Trieste, 24.06.26 – «Snellimento e semplificazione burocratica restano spesso buoni propositi a cui non seguono i fatti, anzi si va a peggiorare le procedure e a renderle più onerose. Il decreto-legge 19/2026 ha introdotto significative modifiche alla disciplina relativa all’installazione, al rinnovo e alla tassazione delle insegne d’esercizio per le attività commerciali, artigianali e produttive, imponendo l’obbligo generalizzato di presentare una segnalazione certificata di inizio attività, corredata da asseverazione redatta da un tecnico abilitato. Auspichiamo si riveda questa norma».

Lo afferma il consigliere regionale Massimiliano Pozzo (Pd), firmatario di una mozione che impegna il presidente e la Giunta regionale ad attivarsi nei confronti del Governo centrale affinché si proceda a una revisione delle norme introdotte dal decreto-legge n. 19/2026 in materia di insegne d’esercizio.

«Il dl 19/2026 ha imposto l’obbligo generalizzato di presentare una segnalazione certificata di inizio attività, corredata da asseverazione redatta da un tecnico abilitato, anche a manufatti di modesta entità o a semplici rinnovi di insegne già esistenti e precedentemente autorizzate, determinando un pesante collo di bottiglia burocratico sia per le imprese sia per i competenti uffici tecnici comunali» continua Pozzo.

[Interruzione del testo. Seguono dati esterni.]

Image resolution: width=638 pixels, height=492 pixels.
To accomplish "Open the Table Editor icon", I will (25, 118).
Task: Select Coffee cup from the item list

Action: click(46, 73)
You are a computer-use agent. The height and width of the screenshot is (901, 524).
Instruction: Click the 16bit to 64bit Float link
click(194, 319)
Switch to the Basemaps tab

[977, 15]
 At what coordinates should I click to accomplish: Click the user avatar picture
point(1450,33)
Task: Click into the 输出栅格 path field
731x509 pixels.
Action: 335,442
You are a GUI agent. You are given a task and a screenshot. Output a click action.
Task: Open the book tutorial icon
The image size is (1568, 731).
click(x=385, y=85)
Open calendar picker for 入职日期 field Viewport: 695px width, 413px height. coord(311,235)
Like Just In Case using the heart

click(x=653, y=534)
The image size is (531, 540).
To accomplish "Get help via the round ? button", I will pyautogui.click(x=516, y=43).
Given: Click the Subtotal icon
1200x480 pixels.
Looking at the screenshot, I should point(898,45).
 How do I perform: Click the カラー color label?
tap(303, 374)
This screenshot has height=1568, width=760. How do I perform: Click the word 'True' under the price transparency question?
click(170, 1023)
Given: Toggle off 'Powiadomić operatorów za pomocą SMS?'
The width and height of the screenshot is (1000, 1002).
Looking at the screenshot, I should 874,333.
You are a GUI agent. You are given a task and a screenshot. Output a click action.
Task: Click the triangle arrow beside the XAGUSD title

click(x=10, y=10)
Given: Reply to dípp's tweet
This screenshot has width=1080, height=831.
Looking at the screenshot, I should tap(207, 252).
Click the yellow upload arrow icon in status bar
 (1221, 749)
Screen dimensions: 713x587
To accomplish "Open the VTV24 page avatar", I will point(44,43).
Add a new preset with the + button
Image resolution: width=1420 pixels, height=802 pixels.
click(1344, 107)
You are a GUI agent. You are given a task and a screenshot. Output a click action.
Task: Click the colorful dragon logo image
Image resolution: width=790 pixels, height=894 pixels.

«Si tratta di un ulteriore gravoso aumento di adempimenti a carico delle micro, piccole e medie imprese, costrette a farsi carico non solo di nuove complessità procedurali, ma soprattutto di un ingiustificato onere economico diretto derivante dai costi delle parcelle professionali necessarie per il rilascio delle asseverazioni tecniche. Non è pensabile che su ogni materia che riguarda le imprese ci siano sempre aggravi, anche su cose non certo prioritarie come queste, per di più in un periodo dove già il mondo economico ha i suoi problemi e le sue fatiche e andrebbe tutelato e supportato».

Rispetto a questa norma nazionale, conclude Pozzo, «auspico che la mozione possa trovare la più ampia condivisione con l’impegno per il presidente e la Giunta regionale ad attivarsi nei confronti del Governo centrale affinché si proceda a una revisione, perseguendo i principi di semplificazione e snellimento burocratico».